[Items from a data source]

----------------------------------------

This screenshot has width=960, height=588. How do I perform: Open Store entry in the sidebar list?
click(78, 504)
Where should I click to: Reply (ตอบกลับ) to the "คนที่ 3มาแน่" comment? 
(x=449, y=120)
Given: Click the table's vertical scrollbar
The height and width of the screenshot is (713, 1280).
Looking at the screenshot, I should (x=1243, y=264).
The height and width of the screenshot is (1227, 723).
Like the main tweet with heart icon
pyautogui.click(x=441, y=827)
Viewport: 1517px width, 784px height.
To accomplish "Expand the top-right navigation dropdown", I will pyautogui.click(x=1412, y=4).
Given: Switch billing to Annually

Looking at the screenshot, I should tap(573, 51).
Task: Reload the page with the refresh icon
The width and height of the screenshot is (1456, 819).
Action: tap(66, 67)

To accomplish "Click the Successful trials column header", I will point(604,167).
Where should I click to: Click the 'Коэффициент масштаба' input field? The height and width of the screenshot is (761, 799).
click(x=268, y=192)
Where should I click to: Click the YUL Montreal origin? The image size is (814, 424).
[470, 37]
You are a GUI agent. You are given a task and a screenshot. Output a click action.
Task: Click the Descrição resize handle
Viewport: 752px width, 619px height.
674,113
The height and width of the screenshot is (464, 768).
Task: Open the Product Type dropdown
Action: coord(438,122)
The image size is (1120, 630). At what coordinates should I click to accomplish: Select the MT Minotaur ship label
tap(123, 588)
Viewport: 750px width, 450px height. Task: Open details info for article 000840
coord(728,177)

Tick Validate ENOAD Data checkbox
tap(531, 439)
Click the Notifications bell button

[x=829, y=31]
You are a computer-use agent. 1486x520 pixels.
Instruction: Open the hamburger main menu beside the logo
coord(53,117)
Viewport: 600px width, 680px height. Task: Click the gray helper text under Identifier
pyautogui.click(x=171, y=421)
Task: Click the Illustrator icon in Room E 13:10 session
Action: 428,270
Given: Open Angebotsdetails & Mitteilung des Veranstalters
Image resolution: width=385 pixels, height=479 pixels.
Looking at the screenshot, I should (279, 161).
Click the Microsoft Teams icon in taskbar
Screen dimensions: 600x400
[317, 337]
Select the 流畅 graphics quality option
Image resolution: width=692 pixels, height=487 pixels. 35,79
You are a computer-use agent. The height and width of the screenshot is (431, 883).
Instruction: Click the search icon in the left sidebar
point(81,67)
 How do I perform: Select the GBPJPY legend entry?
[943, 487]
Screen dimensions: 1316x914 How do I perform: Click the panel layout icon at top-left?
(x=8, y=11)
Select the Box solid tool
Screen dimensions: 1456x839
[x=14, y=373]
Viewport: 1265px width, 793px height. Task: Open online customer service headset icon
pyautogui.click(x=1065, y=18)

----------------------------------------

> _Try it_: Keep only the lines from the line with "You are a computer-use agent. The" to the end of the records above, and repeat them exactly.

> _Reply_:
You are a computer-use agent. The height and width of the screenshot is (431, 883).
Instruction: Click the search icon in the left sidebar
point(81,67)
 How do I perform: Select the GBPJPY legend entry?
[943, 487]
Screen dimensions: 1316x914 How do I perform: Click the panel layout icon at top-left?
(x=8, y=11)
Select the Box solid tool
Screen dimensions: 1456x839
[x=14, y=373]
Viewport: 1265px width, 793px height. Task: Open online customer service headset icon
pyautogui.click(x=1065, y=18)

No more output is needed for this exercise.